Столь же прекрасен и Чтец, благодарю их обоих искренне и от души.
Стихии нынче, может, уже и не ждут от смертных поклонения и служения как когда-то, но уважительного отношения требуют неизменно, да и от восхищения тоже не откажутся. Так вот, Аллену не следовало писать свою книгу, вернее, книгу пусть бы писал, но раскрывать местоположение Долины — невзвешенное решение, даже глупое. Тысячелетия она хранила себя и свои тайны, а тут — самоучки-альпинисты навбивают себе в навигаторы координаты и повалят нестройными шеренгами открывать заповедные места, украшая свои маршруты необходимым любому покорителю горных вершин хламом.
Красивый рассказ, словно кристалл аметиста, чёткий, строгий, яркий. Совершенство… достойное великолепной оправы, которую и подарил ему Чтец. Изумительное исполнение, маленький шедевр, созданный с любовью, вниманием и невероятной тщательностью, давно мне не приходилось слушать чего-либо подобного, потому и планка потихонечку сползла вниз, переставлю-ка её повыше. Благодарю и примите моё искреннее восхищение!
Кто ещё может представить, сколько эмоций, тончайших переживаний и изысканных наслаждений дарит шоколад! С ним и только с ним — мой многолетний роман, менялась я, мой мир, вкусы, интересы, но храню верность ему, единственному. Его аромат, оттенки, очарование принимаемых форм… Процесс извлечения из обёртки, посверкивающей золотом, серебром или же разворачивающейся разноцветными лепестками дивного цветка, всегда обещает блаженство. Сколько в этом сакрального, неведомого непосвящённым. Не откусывать и жевать, о нет, это варварство! Отломить нежно, положить медленно и… короче, это любовь, как я и утверждаю.

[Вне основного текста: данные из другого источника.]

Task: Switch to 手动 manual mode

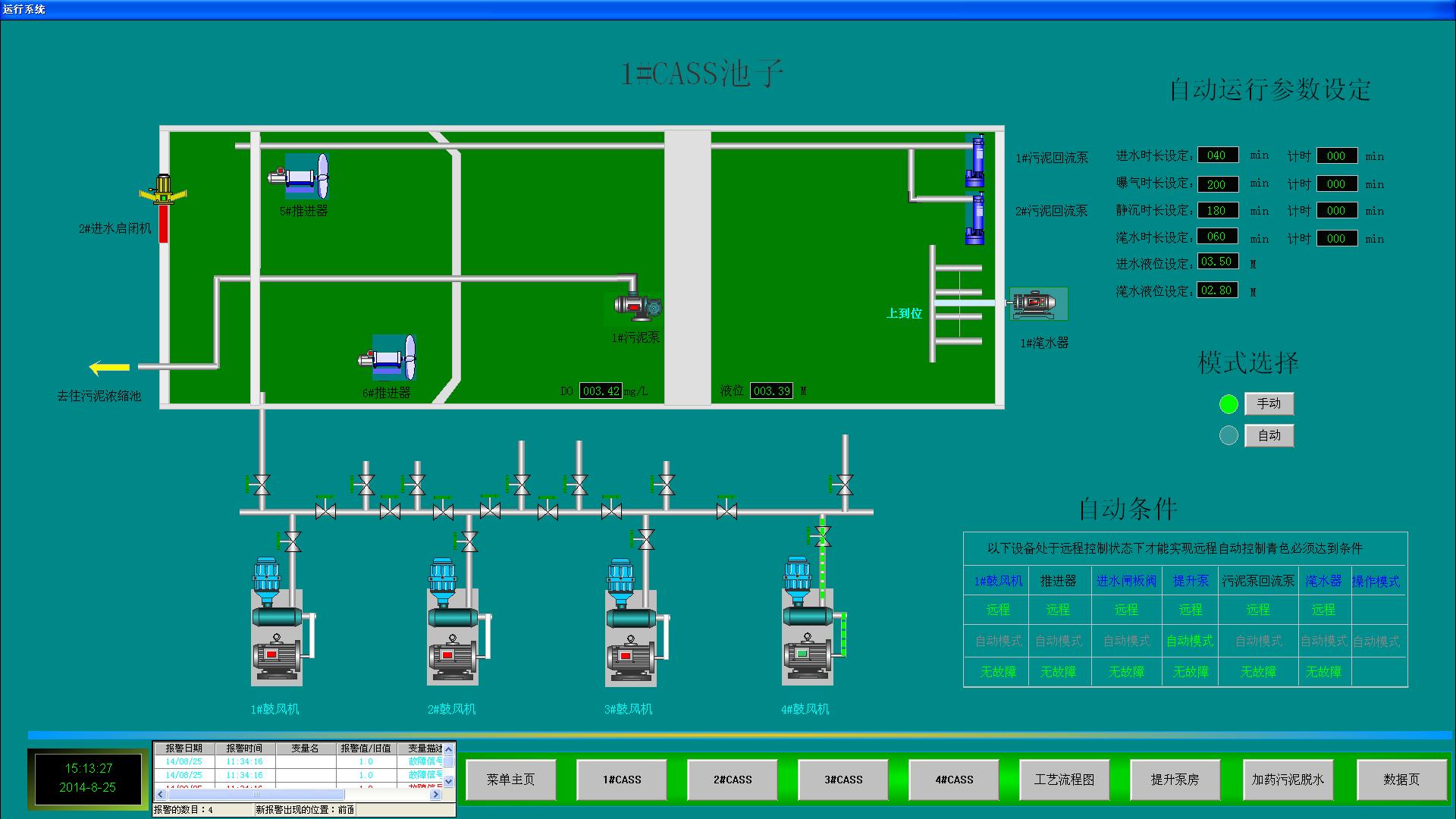Action: [x=1269, y=404]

Соло или чередуя с дольками апельсина или глотком кофе, хрупкий — морозным вечером или тающий — от летнего зноя (встречающий небытие с папиллярами моих пальцев на гладкой спинке), льющийся тонкой струйкой или фигуркой застывший. Бесконечная радость…
Очень понравился Чтец, с галантной неторопливостью выкладывает на воздух каждое слово, приятнейшая для моих ушек особенность, благодарю!

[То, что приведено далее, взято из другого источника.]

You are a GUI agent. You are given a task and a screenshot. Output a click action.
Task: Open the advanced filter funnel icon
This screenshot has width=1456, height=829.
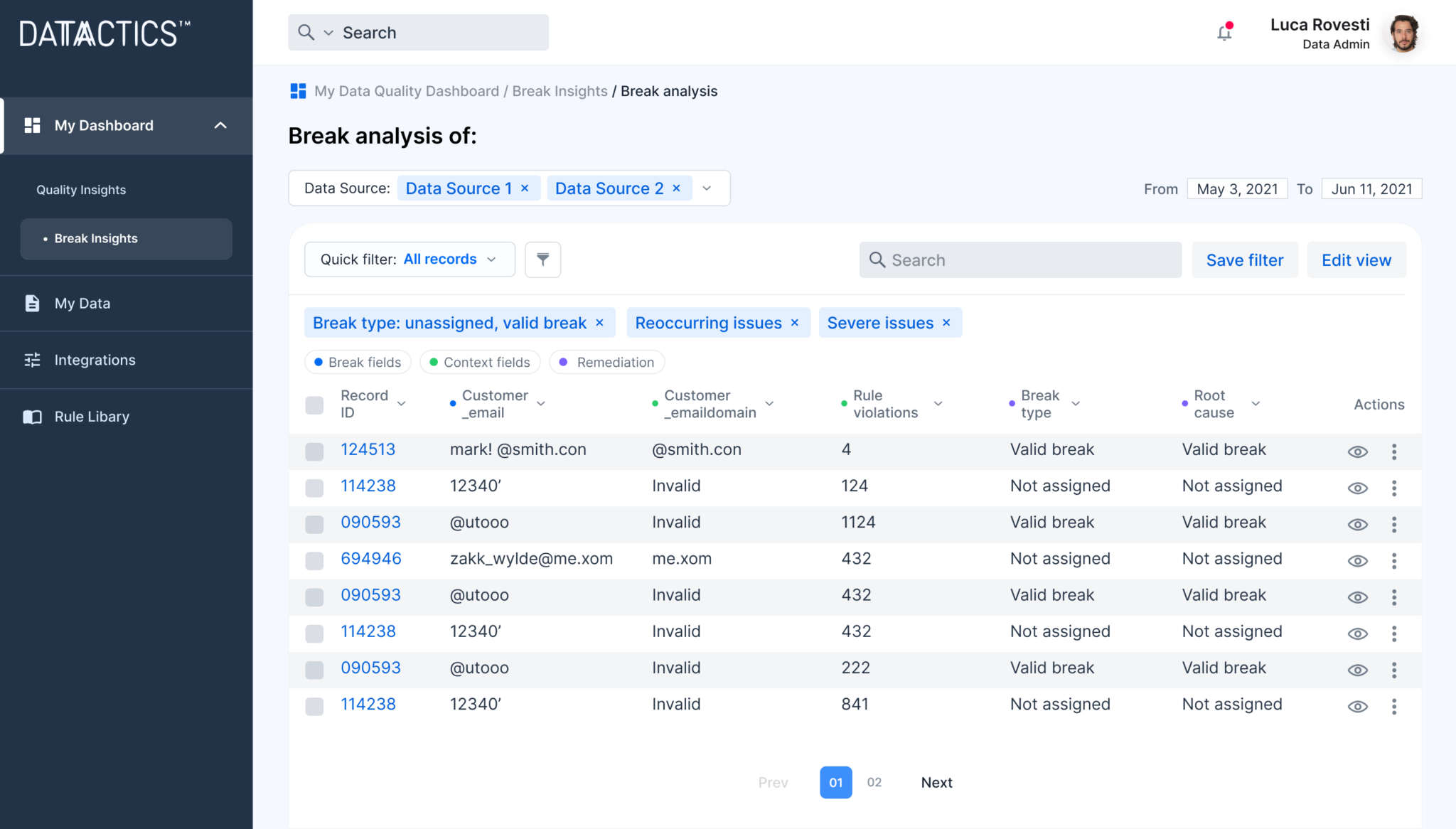(x=542, y=260)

Дивный Джин Уайлдер, пусть облачко моих воздушных поцелуев коснётся тебя — за созданный тобою образ Вилли Вонки!
Снег, снег… всё укроет снег…
И будет — новая страница, с ожиданием глядящая в сапфирово-звёздное небо, потом ещё одна и ещё… И пальцы Судьбы будут их бесстрастно переворачивать, складывать бесконечными стопками, укрывать дивной красоты обложками, вышивать на их корешках непроизнесённое имя каждого…
Изумительно хороши и Чтец и Автор (как я люблю его «Дополнительный»), благодарю искренне обоих.
Благодарю Чтеца, прекрасное исполнение!